Ted Leung has a pointer to Chris Winters' comparison of Perl and Java. Ted wonders what the equivalents in other languages would be. .NET is a bit problematic, since the default FCL doesn't include a Zip library. That omission has always puzzled me. There's two solutions that I know of, the first is outlined in an MSDN article by Ianier Munoz. His solution is to use the Microsoft J# class libraries, which seems like a really strange approach, unless you already use J#. The other solution is to use SharpZipLib;;;. Using Chris' use case of "Most of the time all you want to do is unpack it to a directory, preserving the directory structure instead of flattening them out.", the C# code would look like this (mostly borrowed from a SharpZipLib sample):

 
using System; 
using System.IO; 
using ICSharpCode.SharpZipLib.Zip; 
class MainClass 
{ 
    public static void Main(string[] args) 
    { 
        ZipInputStream s = new ZipInputStream(File.OpenRead(args[0])); 
        ZipEntry theEntry; 
        while ((theEntry = s.GetNextEntry()) != null) 
        { 
            string directoryName = Path.GetDirectoryName(theEntry.Name); 
            string fileName = Path.GetFileName(theEntry.Name); 
            // create directory 
            if (directoryName != "") 
            { 
                Directory.CreateDirectory(directoryName); 
            } 
            if (fileName != String.Empty) 
            { 
                FileStream streamWriter = File.Create(theEntry.Name); 
                int size = 2048; 
                byte[] data = new byte[2048]; 
                while (true) 
                { 
                    size = s.Read(data, 0, data.Length); 
                    if (size > 0) 
                    { 
                        streamWriter.Write(data, 0, size); 
                    } 
                    else 
                    { 
                        break; 
                    } 
                } 
                streamWriter.Close(); 
            } 
        } 
        s.Close(); 
    } 
} 
Ultimately, not much simpler than Java.

In Python, this is simpler, though it took me a while to figure out what to do with directory entries in the zip file.
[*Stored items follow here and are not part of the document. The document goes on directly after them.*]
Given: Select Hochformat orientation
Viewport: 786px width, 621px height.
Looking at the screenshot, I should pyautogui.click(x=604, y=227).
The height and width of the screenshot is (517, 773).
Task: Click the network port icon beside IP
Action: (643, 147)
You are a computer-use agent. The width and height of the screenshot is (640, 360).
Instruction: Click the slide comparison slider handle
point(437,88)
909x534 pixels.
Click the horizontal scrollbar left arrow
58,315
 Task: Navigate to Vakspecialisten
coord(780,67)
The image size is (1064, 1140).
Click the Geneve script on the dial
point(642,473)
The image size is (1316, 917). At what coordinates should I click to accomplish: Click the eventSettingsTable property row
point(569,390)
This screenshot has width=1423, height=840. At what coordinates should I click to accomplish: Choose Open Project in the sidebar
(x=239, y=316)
There's probably a simpler way to do this, but here 'tis:

 
import zipfile 
get_filename_from_somewhere( ... ) 
z = zipfile.ZipFile(f,"t") 
for filename in z.namelist(): 
  p = os.path.abspath(os.path.dirname(filename)) 
  if not os.path.exists(p): 
    os.mkdir(p) 
  if os.path.basename(filename) <> '': 
    out = open(os.path.abspath(filename),"wb") 
    out.write(z.read(filename)) 
    out.close() 

I haven't been able to locate a general zip library for Lisp, though Franz has a deflate module available. Also, it looks like Ruby doesn't have standard zip format support, though I found at least one implementation. Looking at the samples, it looks like it would be mostly the same as Python, requiring you to handle each entry in the zip file separately.

Later: Dean Goodmanson tells me that there's another .NET zip implementation out there as well, though it seems to be less mature than SharpZipLib.